Current stats of the past 2 years.
*15 months in Psychiatric Residential Treatment Facilities.
*5 months in Psychiatric Hospitalizations.
*4 months (spread out over the past 2 years) at home.
*13 Psychiatric Hospitalizations.
*4 Psychiatric Residential Treatment Facilities.
*6 different schools.
*17 interruptions in his schooling.
*13 different psychiatrists, each of them made medication changes.
*21 at-home intervention therapists.
*18 inpatient-Psychiatric therapists.
*7 case managers.
Tonight is our last night with our son for what will most likely be many months. Garrett will leave with him at 5:30 AM for the 4.5 hour drive to Coastal Harbor in Savannah GA. I have had 3 other nights like this in the past 2 years and they are like a funeral. Saying goodbye to the child I know now, for when he finally returns he is always different. Changed by time, people, and a life I will have no part in for months.
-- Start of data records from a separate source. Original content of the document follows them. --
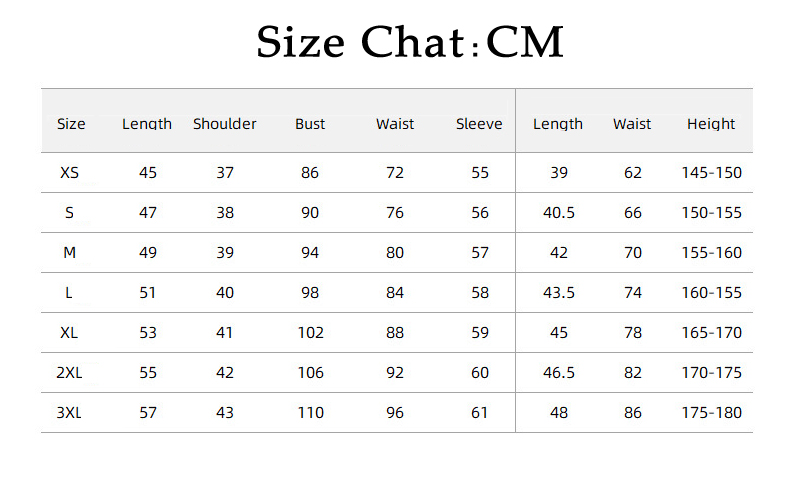
Task: Click the XL size row label
Action: point(70,333)
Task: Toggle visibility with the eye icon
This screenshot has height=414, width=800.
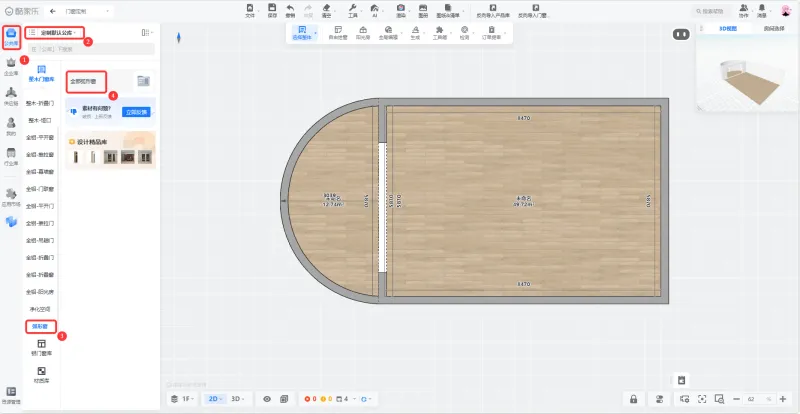Action: point(267,399)
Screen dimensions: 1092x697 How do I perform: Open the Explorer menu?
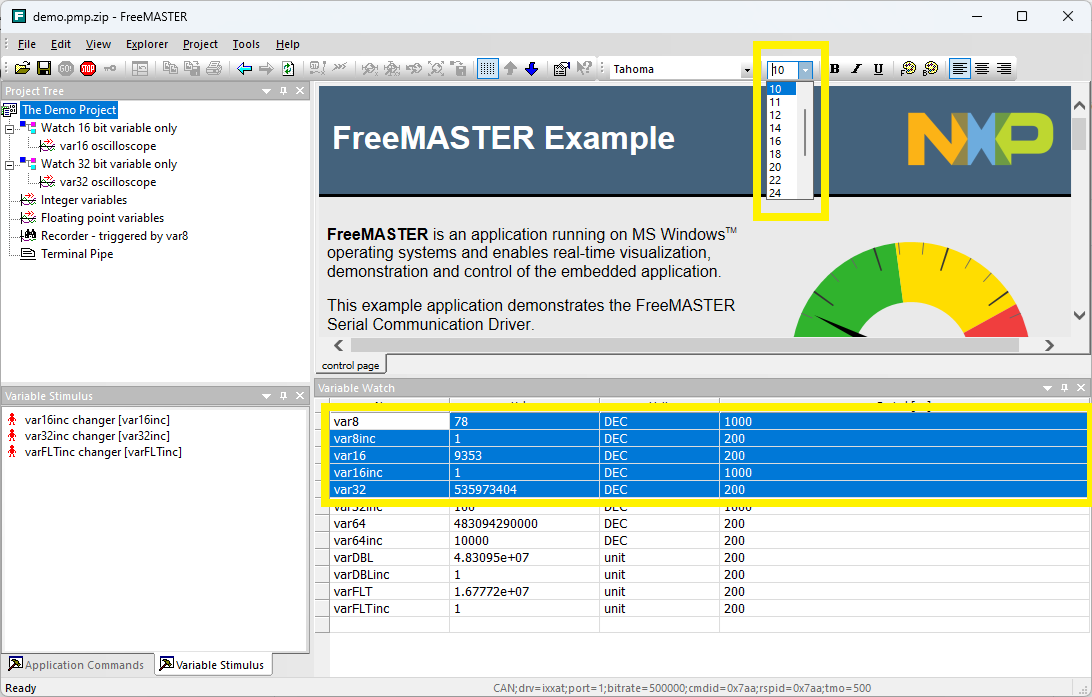point(146,44)
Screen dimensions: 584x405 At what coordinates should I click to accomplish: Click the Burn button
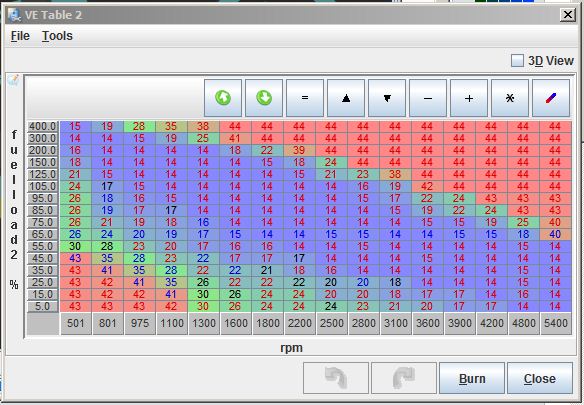(x=472, y=378)

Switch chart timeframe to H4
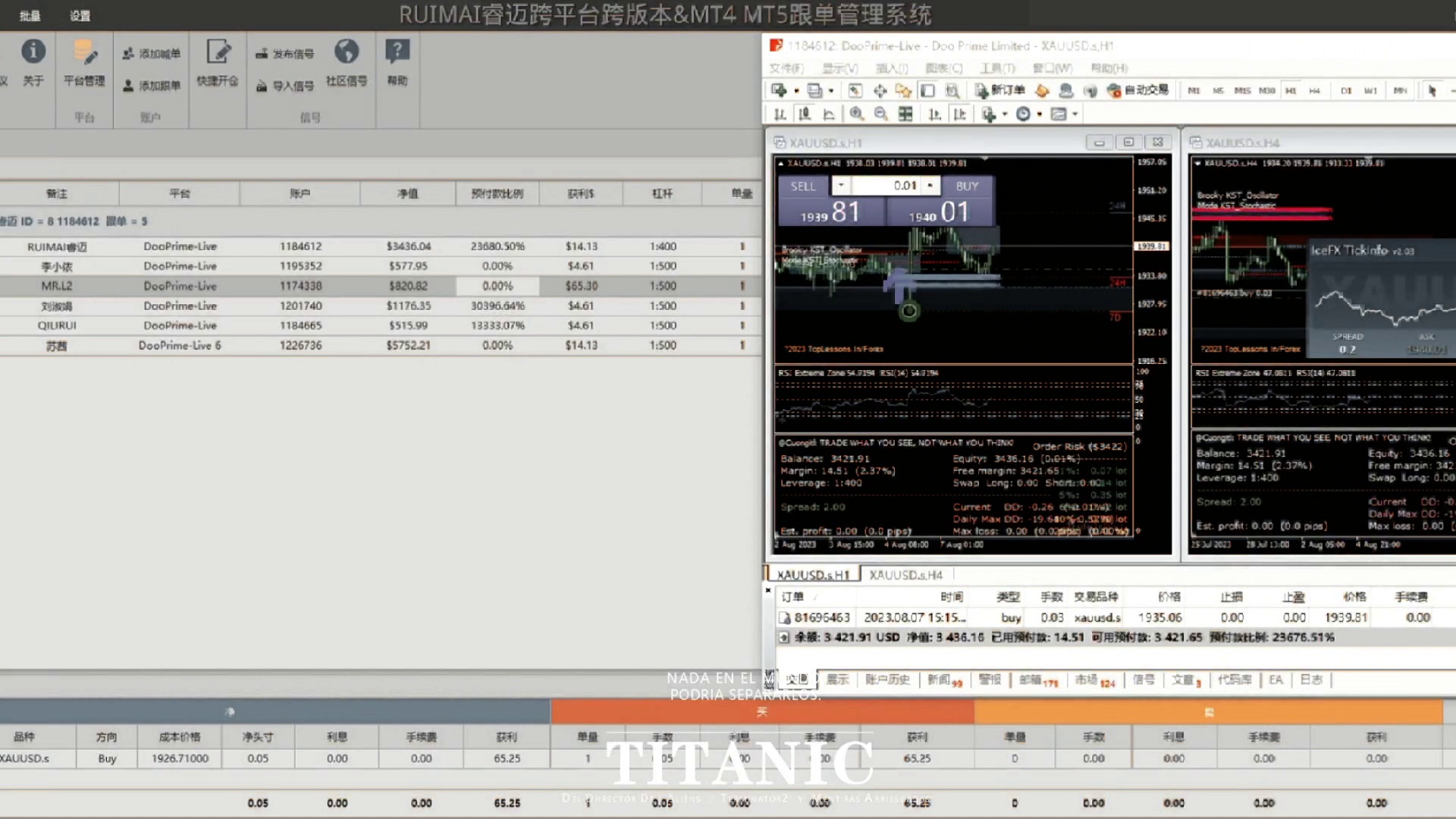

The grief is overwhelming and I try to sound happy and upbeat while making sure I tell him I love him so many times that it becomes a circulating mantra in our conversation.
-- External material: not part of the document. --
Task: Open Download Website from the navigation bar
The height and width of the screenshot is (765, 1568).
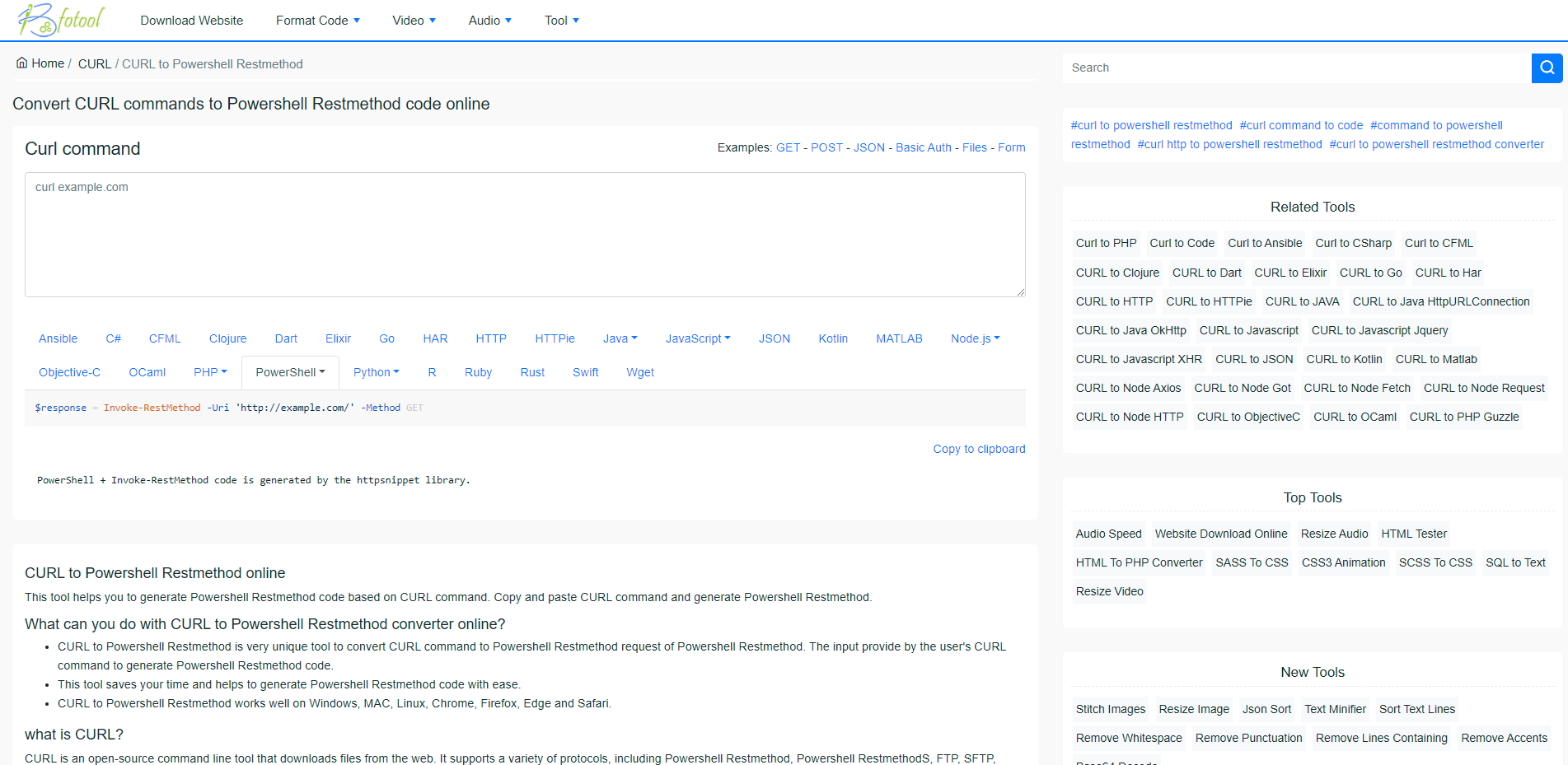Action: click(x=191, y=21)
I used to remind him to brush his teeth, change his underwear, put deodorant on, write in his journal, and listen to his doctors and staff.
Now I just tell him that I love him and will always be here waiting for him to choose life outside of the hospitals.
I tell him I can’t enable him anymore and that we will not visit him while he is at Coastal Harbor. I will not call him. He will need to call us. I remind him that words mean nothing to us anymore. That only actions can speak to us now. I will not allow him to promise or plead to us at Coastal Harbor. Days of good behavior will not be praised. They will be totaled into weeks and months to receive praise.
We love you but cannot live with you, only your actions can change that.
Make new choices, the old ones haven’t worked.
Good night and goodbye my beautiful and tragically broken son.
It’s midnight and the crisis team just left our house. We managed to use emergency meds to help calm him down and fall asleep. .
Change is good if you don’t have a mental health disorder. If you do, then change is a monumental, slaptastic, horrifying, nightmare inducing pain in the ass. I started back to school this week. He cannot cope with this change and has turned the family upside down again.
He has not slept since Tuesday night. He stopped eating and now will only drink milk that has 3 ice cubes in it. Three ice cubes that he must thoroughly examine before placing them in the milk.
He has definitely begun a manic stage and we are going straight to the psychiatrist in the morning.
Prayers and good thoughts sent out into the universe needed please.